Beata Sabina Åberg became the first professional Swedish actress when she performed in 1737 at Bollhuset in Stockholm in the role of Lotta Enterfelt, in the first original Swedish play.
The first Swedish troupe at Stora Bollhuset had only engaged male actors, and as was customary, men played the roles of women. For that first trial performance with its premiere in 1737, two women had however been engaged, of whom Beata Sabina Åberg was one. Of the other nothing is known apart from the fact that she was sacked. Thus Beata Sabina Åberg became the first Swedish woman to be known by name as an actress.
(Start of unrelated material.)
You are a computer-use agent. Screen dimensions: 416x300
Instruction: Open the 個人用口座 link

Beata Sabina Åberg’s origins and year of birth are unknown. She was born Straas and is listed as living and working in the household of the deceased county governor and physician Urban Hjärne, where she arrived in 1727. Her brother was probably Eric Johan/Jonas Straas, a royal footman and married in 1737 to Catharina Höppner. Beata Sabina Åberg was later employed as a chamber maid to the maid of honour Josepha Pflueg/Pflugk from Austria, and later to Antoinetta Dorotea Rindsmaul. In 1737, she married Anders Åberg, a valet. It is possible that Beata Sabina Åberg, via her contact with Antoinetta Dorotea Rindsmaul, came into contact with the theatre troupe that through Birger Hildon was included in the first troupe. He was a lodger in Antoinetta Dorotea Rindsmaul’s house.
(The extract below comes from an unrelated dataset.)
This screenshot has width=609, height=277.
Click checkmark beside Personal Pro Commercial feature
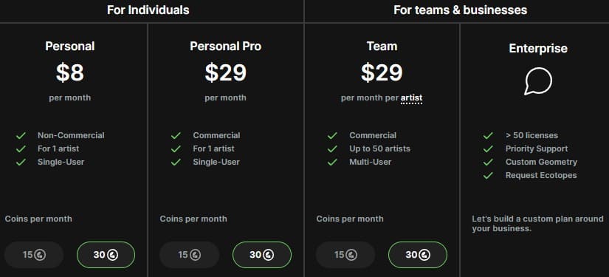tap(176, 136)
It was probably in the first Swedish comedy ever, in October 1737, Swenska sprätthöken, that she appeared in the main female role of Lotta Enterfelt. The play describes Lotta Enterfelt as the rich widow of a recently ennobled husband, who after her husband’s death is courted by two men, Count Hurtig, a playboy interpreted by Johan Palmberg, and Baron Stadig, played by Birger Hildon. The play takes up the contemporary criticism against cultural “frenchification” and also discusses equality between the old and new aristocracy. The play was written by the politician Carl Gyllenborg. Beata Sabina Åberg also played Melinda in Den otacksamme by Gyllenborg and performed in Olof Dahlin’s play Brynhilda eller den olyckelige kärleken. She also performed as Ramborg in Dahlin’s play Den afvundsjuke, from 1738, on that occasion together with the first Swedish ballet troupe.
There are few assessments of Beata Sabina Åberg by her contemporaries. However, Carl Gustaf Tessin describes her in a letter as possessing natural talent and managing to dress well, as well as behaving better than the German actresses but worse than the French ones. Also, her debut had been a success and she had pretty feet.
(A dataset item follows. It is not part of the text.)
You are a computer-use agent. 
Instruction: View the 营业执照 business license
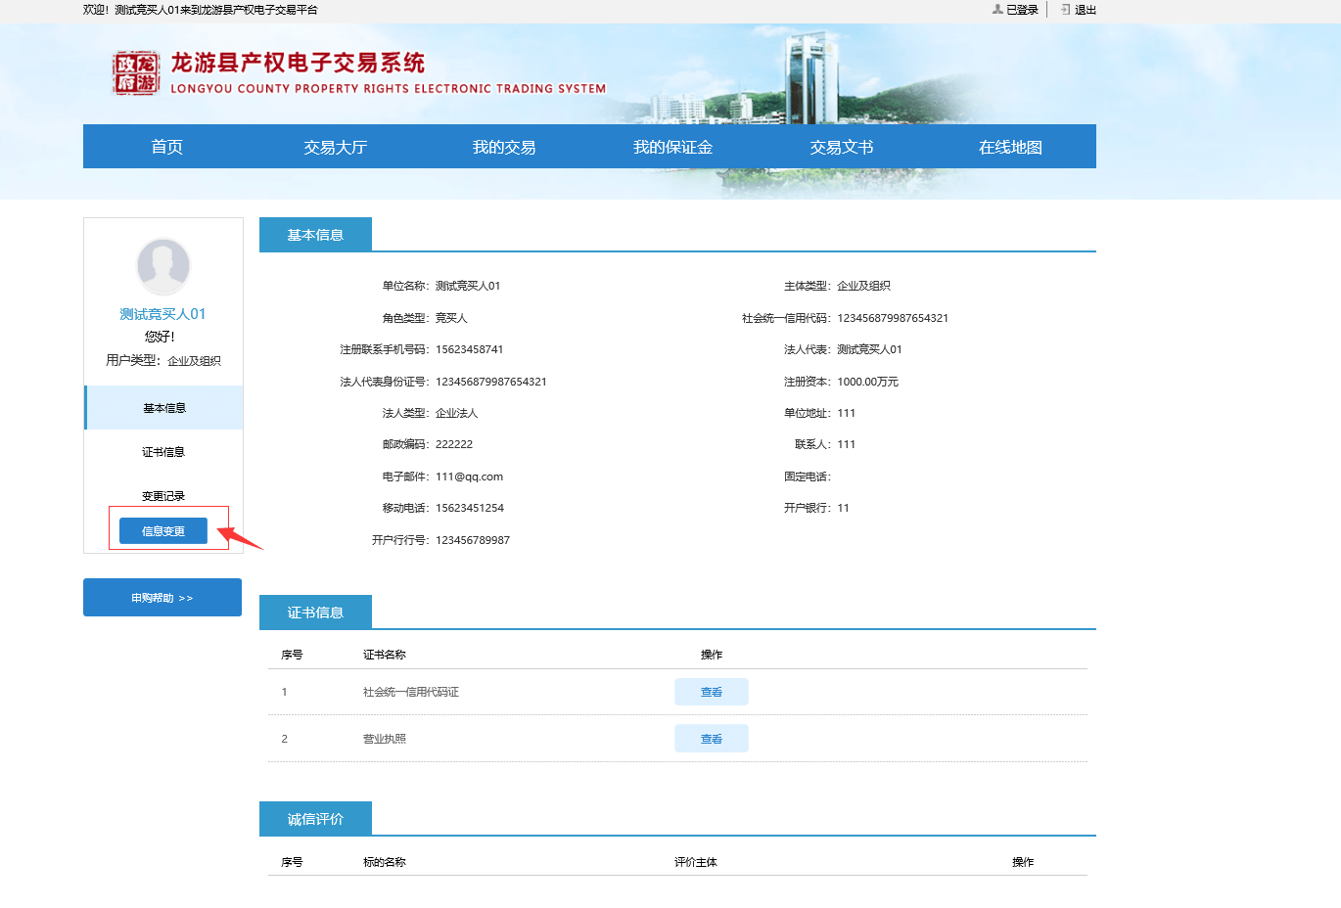pos(712,739)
Beata Sabina Åberg’s career as an actress was brief, since the theatre closed in 1738 and even though it opened again in 1739, its future was uncertain. That same year, she left the stage and for a few years, from 1739 until 1744, ran a coffee house together with her husband. In 1744, Beata Sabina Åberg was appointed to a position at the court of the Crown Prince and his wife, while her husband was appointed as a senior official. She remained at the court until her death.
It is not known for certain whether or not the couple had children, but Jonas Åberg, a footman and head of finances may probably have been their son. He in his turn became the father of the well-known actor siblings Inga Åberg and Gustaf Åbergsson. This fact is however not confirmed. Beata Sabina Åberg died in 1773.